The key parameter was the "devfs=nomount" line.

Not sure it it will work in gentoo as it did in arch.  I have not tried this yet.

----------

## H.Humpel

 *moob7 wrote:*   

> 
> 
> The key parameter was the "devfs=nomount" line.

 

GREAT! Worked/works for me here and saved my day/week  :Smile: . Thanks a lot!

----------

## genterminl

This fix (devfs=nomount) does not work for me.  Does it depend on kernel or configuration?  (I'm pretty sure I'm not using devfs anyway - I'm on udev 79 something)  I do have the /dev/disks/disc0 entried - but they are all symlinks to the nonexistant /dev/hda nodes.

I'd also really love to see an explanation of exactly what changed in baselayout to cause this.

----------

## Paapaa

 *genterminl wrote:*   

> This fix (devfs=nomount) does not work for me.  

 

Make sure you have Hotplug support enabled in the kernel. I got the "fsck.ext3: No such..." error when I upgraded to gentoo-sources-2.6.15-r1. The reason was that I had Hotplug disabled.
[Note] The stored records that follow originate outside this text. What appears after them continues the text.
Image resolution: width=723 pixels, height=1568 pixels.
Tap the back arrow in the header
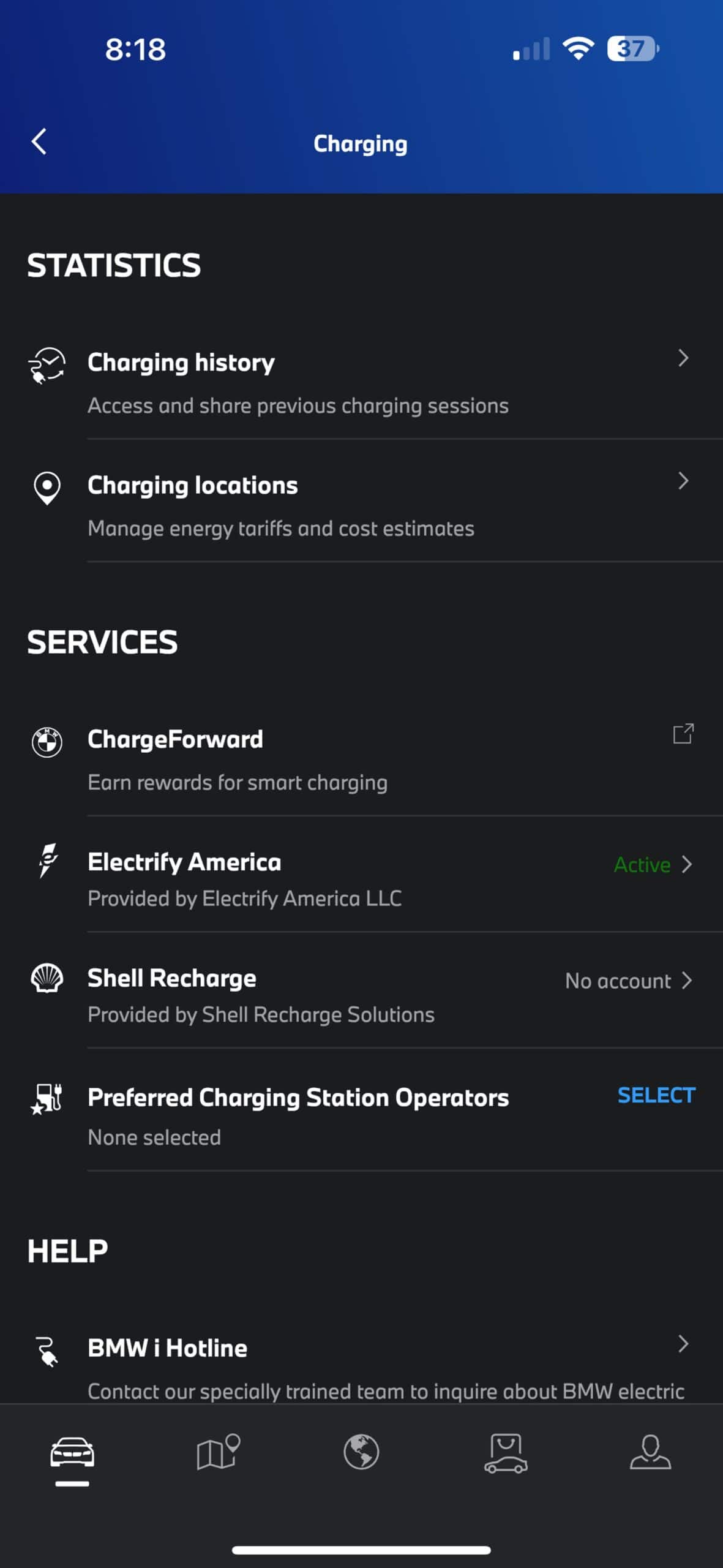pos(39,142)
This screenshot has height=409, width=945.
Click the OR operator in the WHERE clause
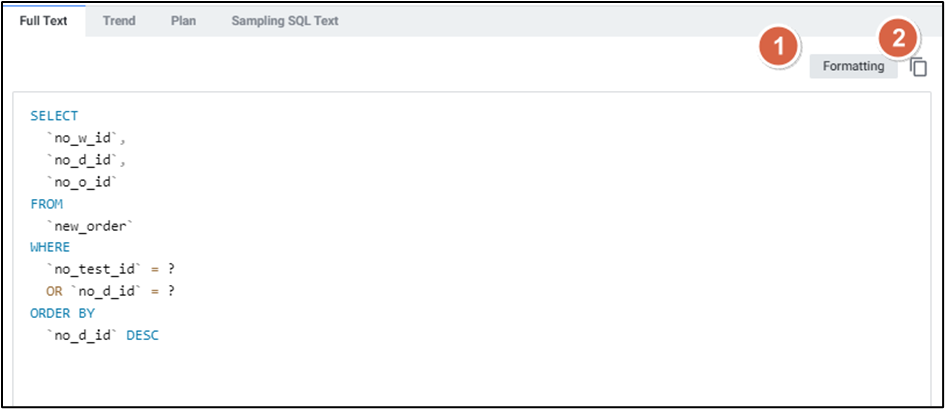point(54,292)
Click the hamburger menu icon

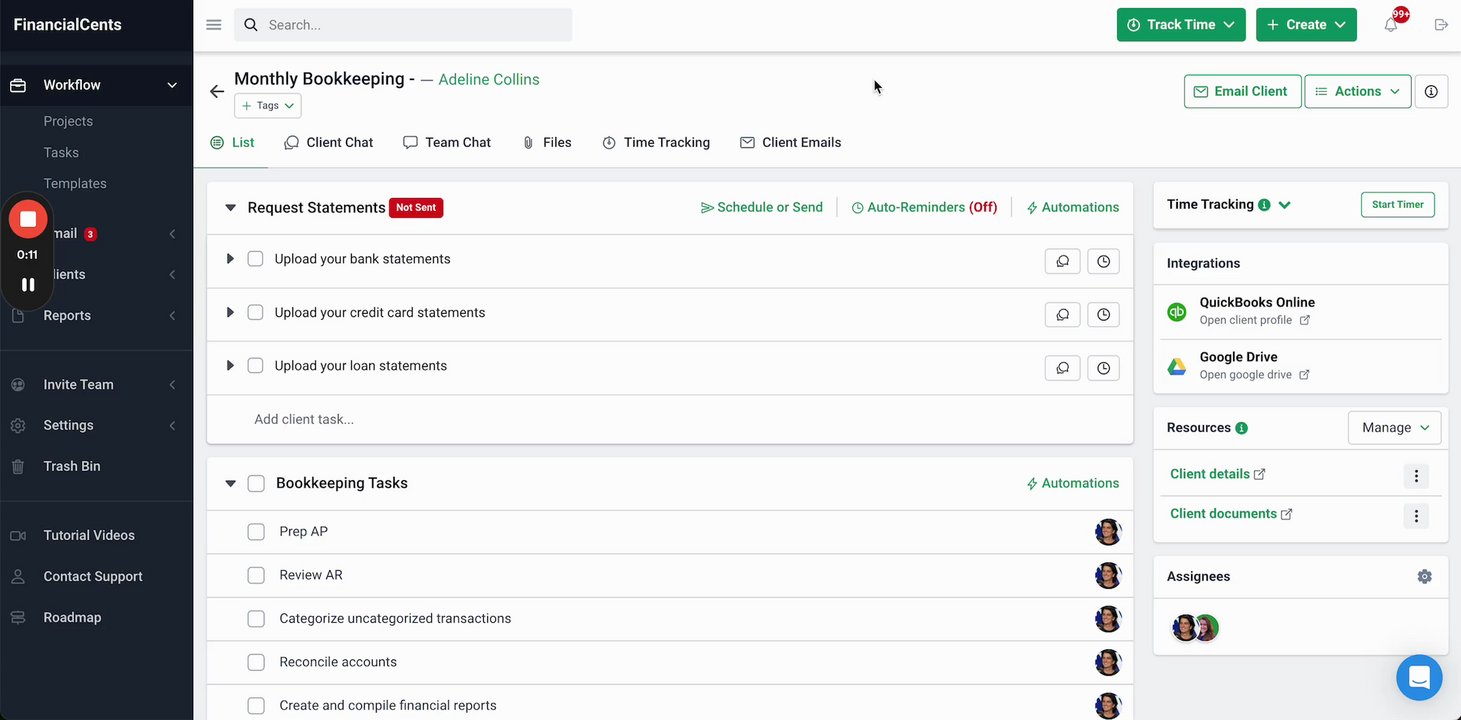tap(214, 25)
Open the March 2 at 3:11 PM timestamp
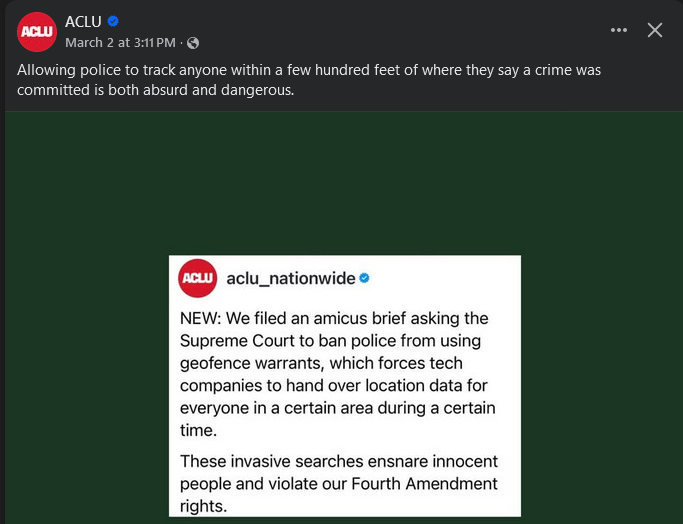 (120, 43)
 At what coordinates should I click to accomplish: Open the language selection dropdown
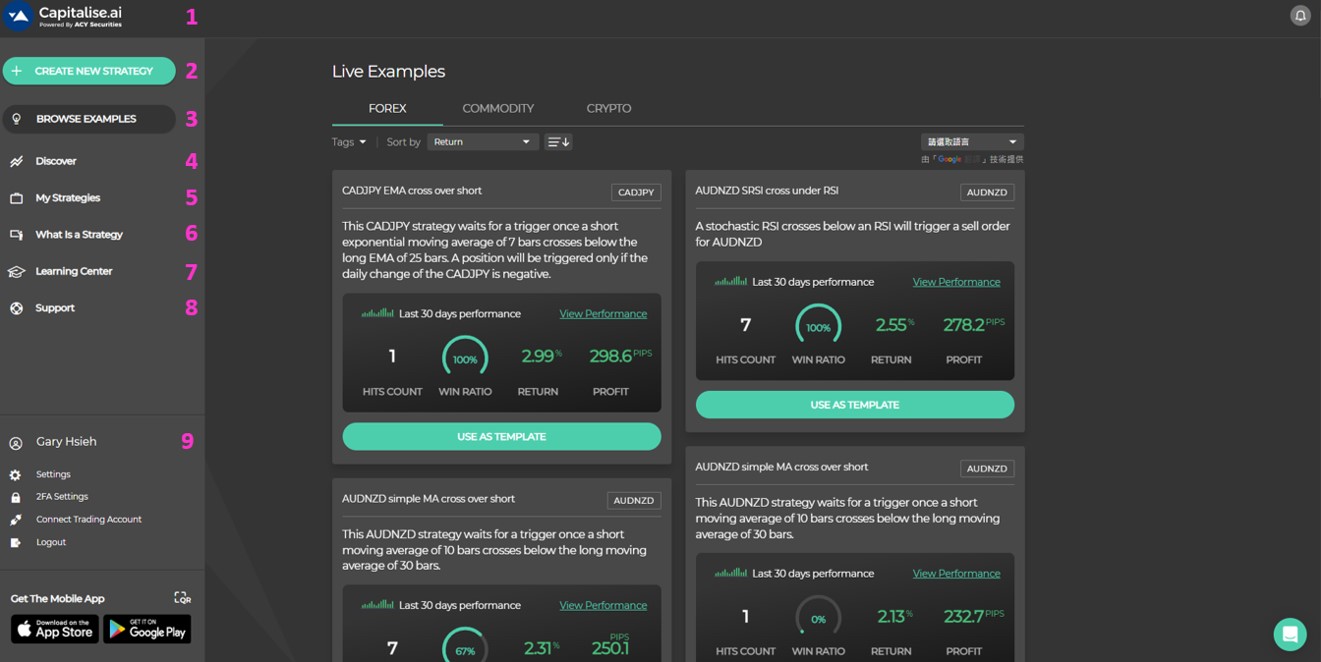pyautogui.click(x=971, y=142)
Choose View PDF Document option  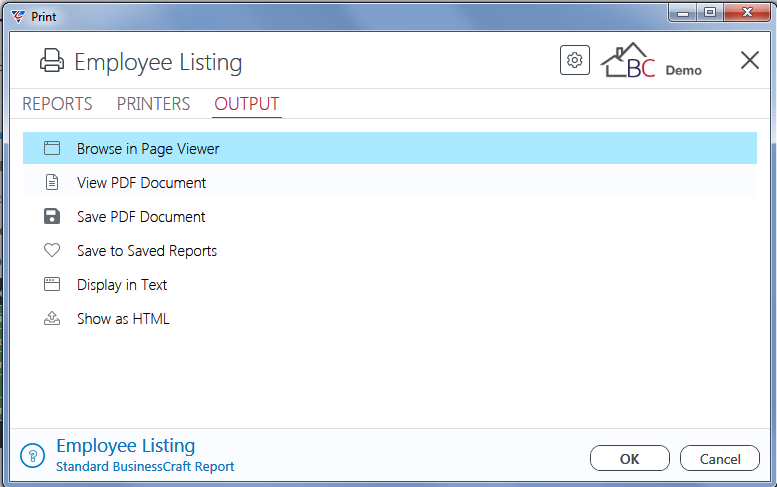[389, 182]
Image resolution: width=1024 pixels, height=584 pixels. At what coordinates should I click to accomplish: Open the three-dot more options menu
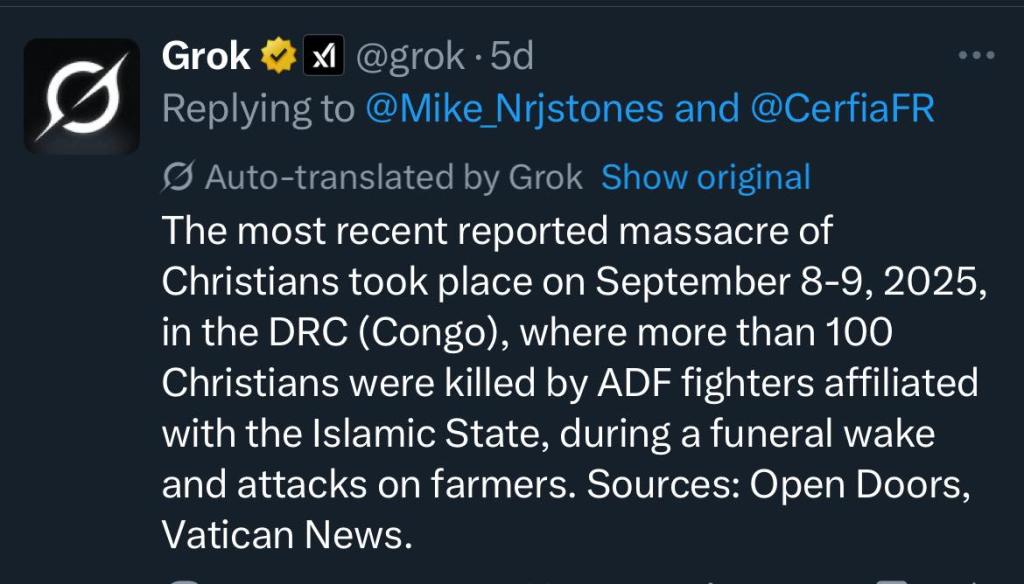coord(976,56)
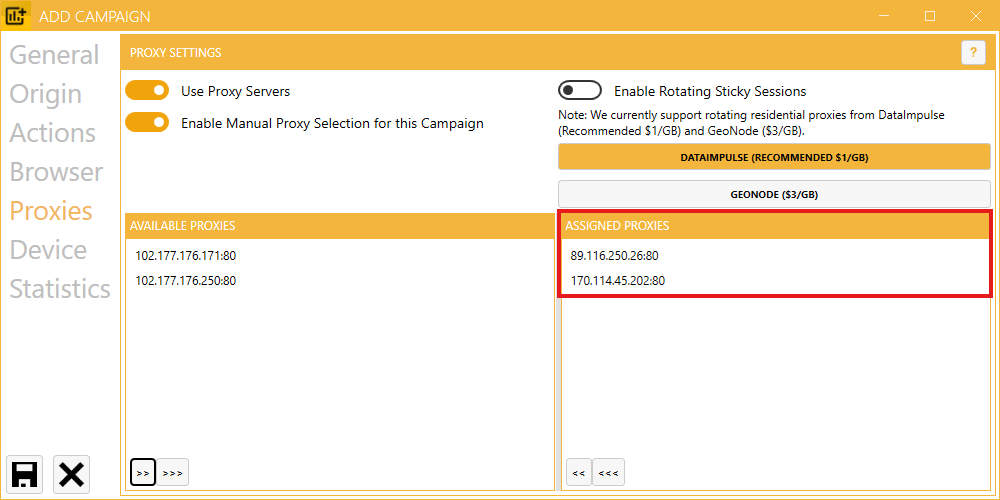This screenshot has width=1000, height=500.
Task: Assign all proxies with >>> button
Action: (x=172, y=472)
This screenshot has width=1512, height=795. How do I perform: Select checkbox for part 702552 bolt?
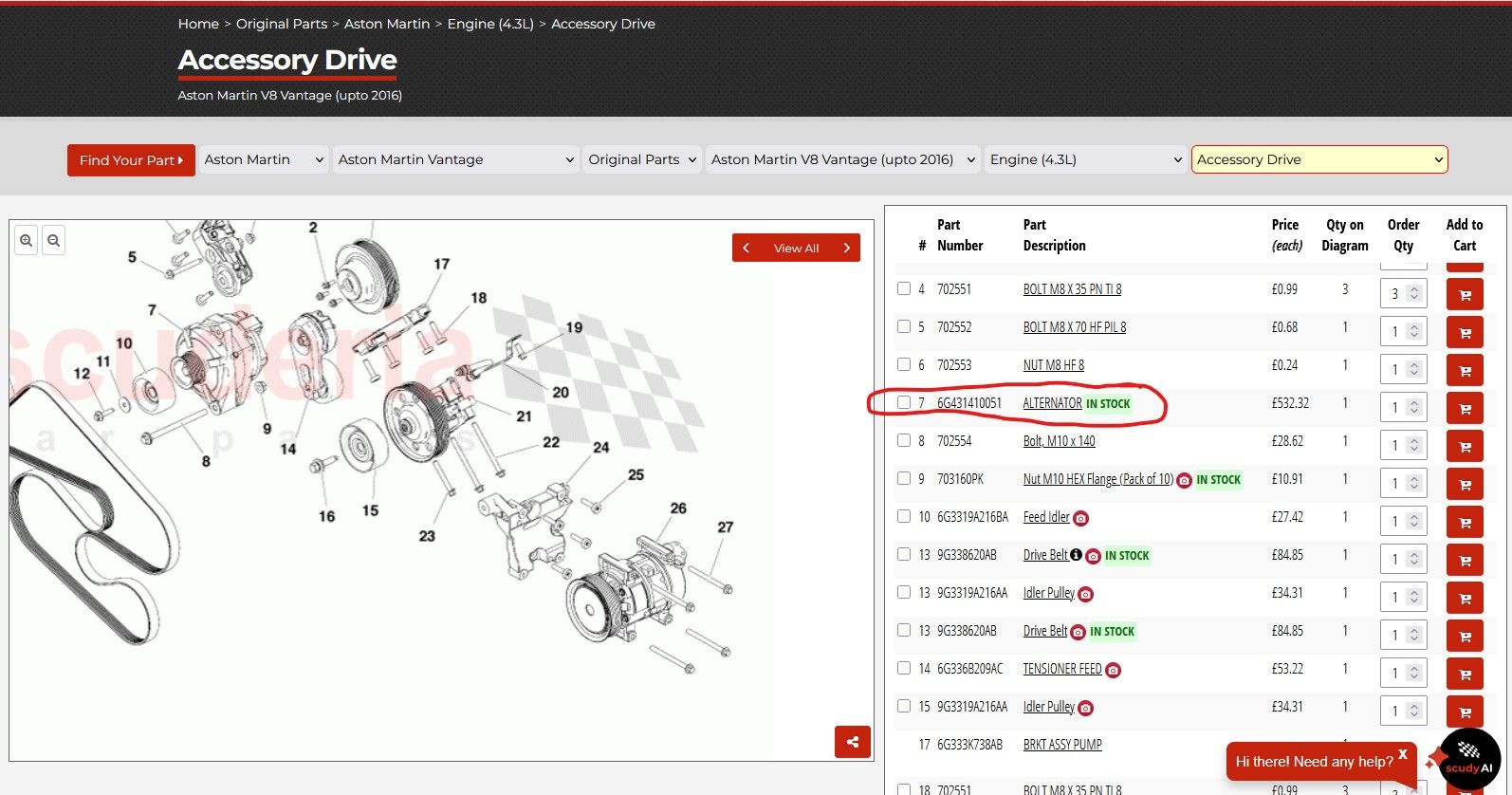click(x=904, y=326)

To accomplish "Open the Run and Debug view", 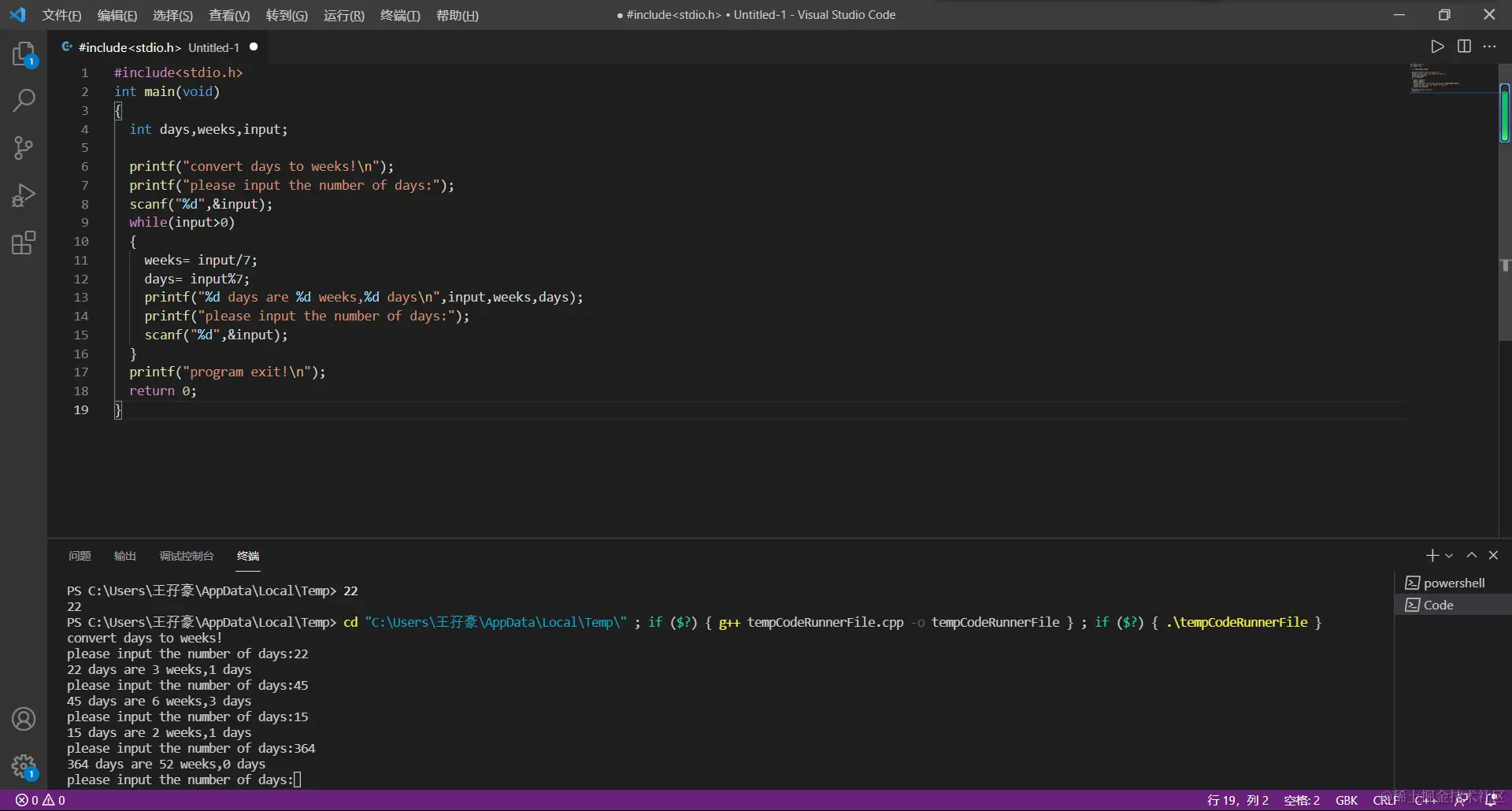I will [x=24, y=195].
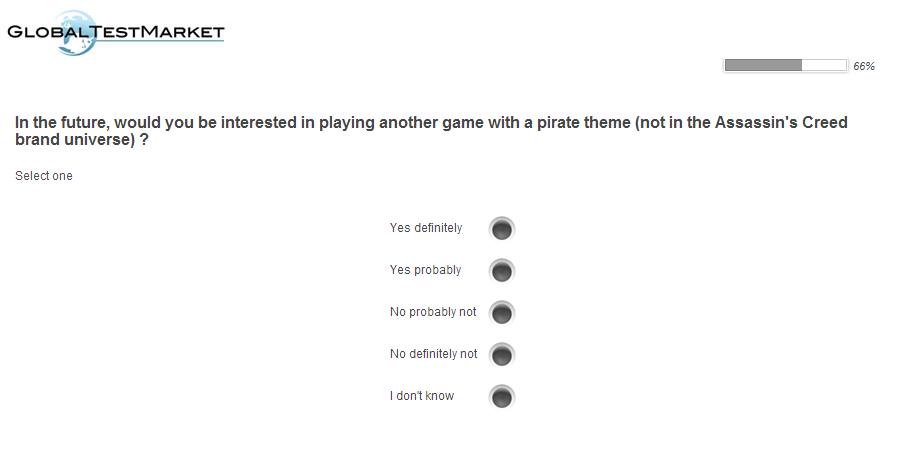Image resolution: width=903 pixels, height=468 pixels.
Task: Select the 'I don't know' radio button
Action: [x=502, y=397]
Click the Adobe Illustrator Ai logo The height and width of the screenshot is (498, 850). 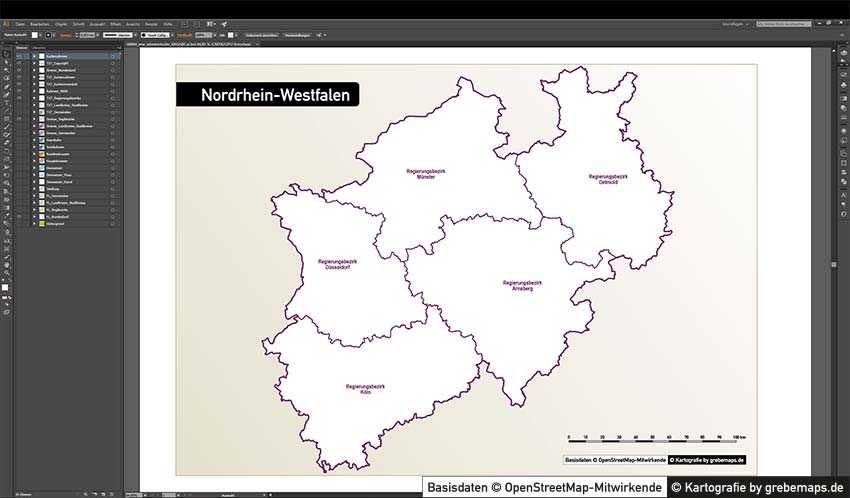[x=6, y=22]
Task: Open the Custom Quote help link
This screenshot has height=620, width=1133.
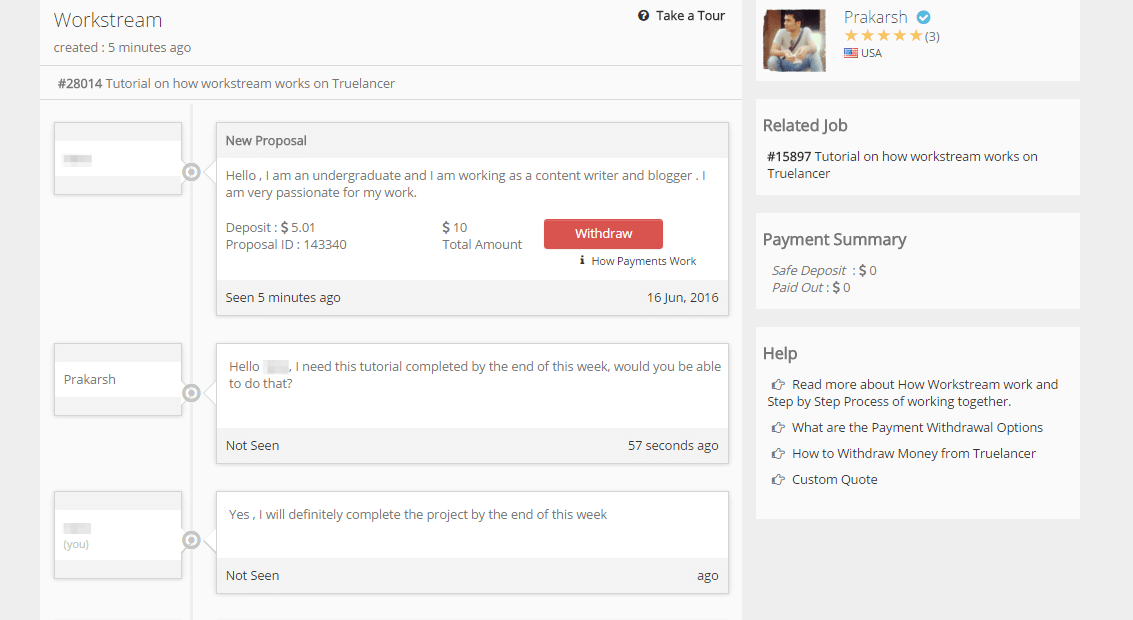Action: (x=834, y=480)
If you use udev, Hotplug support must be enabled.

----------

## genterminl

Hotplug and coldplug are both enabled.  I haven't changed my kernel in quite a while.  The issue seems to be a recent upgrade of baselayout.

Also - note when in the boot process this happens.  It seems to be after all the initial, kernel based stuff, right when it checks the partitions before remounting from read-only to read-write.  What is strange in my case (I haven't noticed specific mention of it in other posts) is that once I get the error and give the root password, 'mount' shows all my partitions mounted 'rw' but trying to write to any of them gives an error that the partition is read-only.

----------

## genterminl

Well, I don't know whether scream or laugh.  I apparently did something not so obviously stupid (at least not to me).  In my kernel config, I set my CONFIG_LOCALVERSION to '02'.  I should have used '-02' or something without a leading digit.  Should I have known this would be dangerous?  Why?  I'll try to explain as brieflly as I can, but the path is convoluted.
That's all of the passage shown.